从自请出宫,宴语跟着我一起来到感业寺。
我曾问,反正别人也看不见她,在宫里吃香喝辣不好么。
“要不是你,我才不想待在宫里呢。”她抱着牡丹花盆再次强调,“小才人,只有你和我是有渊原的,我为你而来。”
她这话说过很多次,说得斩钉截铁,仿佛我不是一个无宠出宫的小才人,而是铸名青史的金铁券。
我成了一个有花神庇佑的尼姑。
李治每月命人送供佛的香花来,宴语施法让那些花常开不败。
“难怪你没选李承乾和李泰,”她手一点,佛前的花朵们更娇艳了,“小才人呀,你的命运里,他比他们都好。但我看见了,他会亲手打碎你最爱的玉梳。”
徐慧死后,管春秋来寻过我。
“原来你在这。”他还是那样无惧一切,“难怪贤妃遗言要来这里。”
我没告诉他离宫祈福之事,此时见他找来,居然有些愧疚和感动。
我已不再是内帷女官,他便不再教我看禁书,而是教我下棋。
最开始,他告诉我:「方若棋局,圆若棋子,棋盘同样装着天地经纬。」
后来,他又教我:「动若棋生,静若棋死,对弈就是掌握生死,当杀伐果敢。」
他的棋风往往杀的我一盘无剩子。
他在我丧气时耐心教导:“阿照,你是我的徒弟。未来有人与你作对,你就抓住一切机会除掉他,像我曾教你的训马论那样。”
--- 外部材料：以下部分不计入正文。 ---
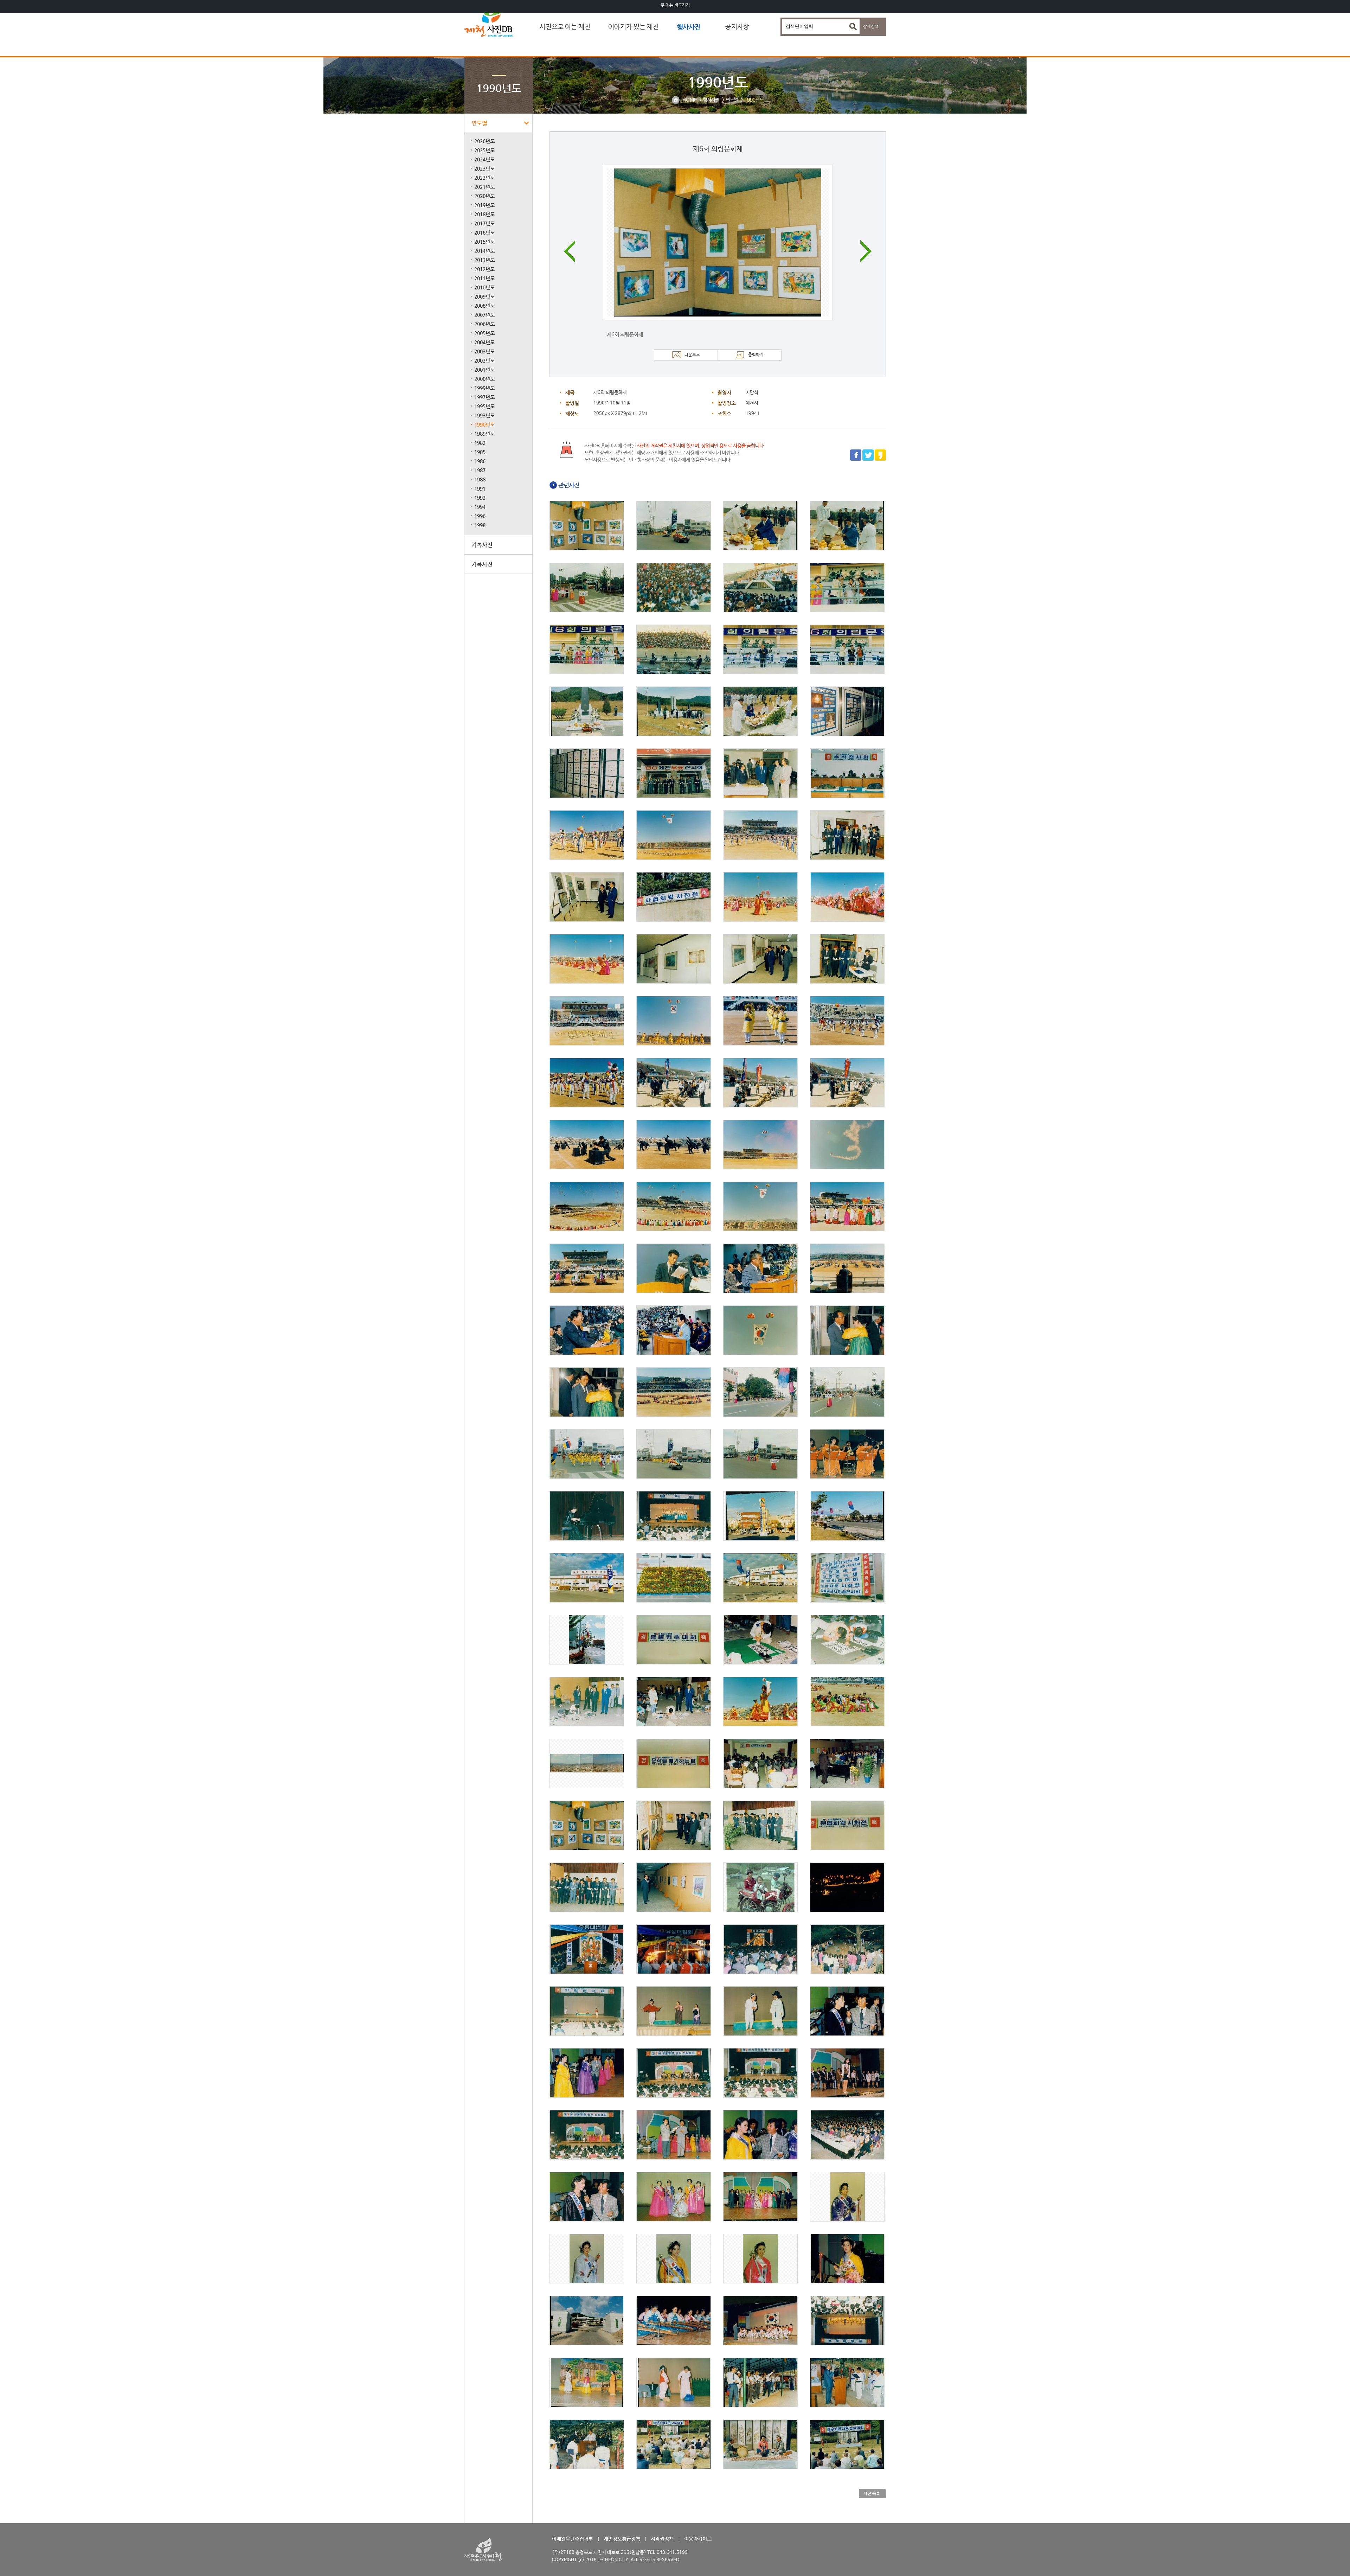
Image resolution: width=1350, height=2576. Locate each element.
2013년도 (484, 260)
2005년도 (484, 333)
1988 (480, 479)
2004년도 (484, 342)
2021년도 (484, 187)
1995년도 (484, 406)
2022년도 (484, 177)
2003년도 (484, 351)
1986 (480, 461)
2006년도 (484, 324)
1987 (480, 470)
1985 (480, 452)
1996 (480, 516)
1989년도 (484, 433)
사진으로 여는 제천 (565, 27)
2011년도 (484, 278)
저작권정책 (662, 2539)
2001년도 (484, 369)
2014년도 (484, 251)
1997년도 (484, 397)
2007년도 (484, 315)
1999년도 (484, 388)
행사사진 (689, 27)
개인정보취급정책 (622, 2539)
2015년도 (484, 241)
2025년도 (484, 150)
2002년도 (484, 360)
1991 (480, 488)
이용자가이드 (698, 2539)
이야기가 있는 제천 (633, 27)
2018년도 (484, 214)
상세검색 (871, 26)
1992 (480, 497)
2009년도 (484, 296)
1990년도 (484, 424)
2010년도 (484, 287)
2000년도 (484, 379)
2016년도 (484, 232)
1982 (480, 443)
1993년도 (484, 415)
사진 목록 (871, 2493)
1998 (480, 525)
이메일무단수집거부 (572, 2539)
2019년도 (484, 205)
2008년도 (484, 305)
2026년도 (484, 141)
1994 (480, 507)
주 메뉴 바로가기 (675, 4)
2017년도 (484, 223)
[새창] (855, 459)
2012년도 (484, 269)
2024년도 (484, 159)
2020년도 (484, 196)
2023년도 (484, 168)
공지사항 (737, 27)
宴语对他没有好感,他一来,她就要躲到树上的鸟窝里,抱着猫冷笑:“抱一把破剑,真把自己当剑仙了。”
我不解,“你不喜欢管先生?为什么?”
宴语皱眉,“哪有这么多为什么。难道你很喜欢他?”
我答不上来,毕竟管春秋是我师父,教了我许多旁人不会教的道理。
宴语小脸绷得紧紧,“这个人心机深沉散布谣言,曾诱使李淳风作谶害你,他有什么资格插手这些事?如果不是我快一步,你早就……”
“小徒弟。”门外有人敲门。
宴语霎时间消失,我望着推门而入的管春秋,心中一片茫然。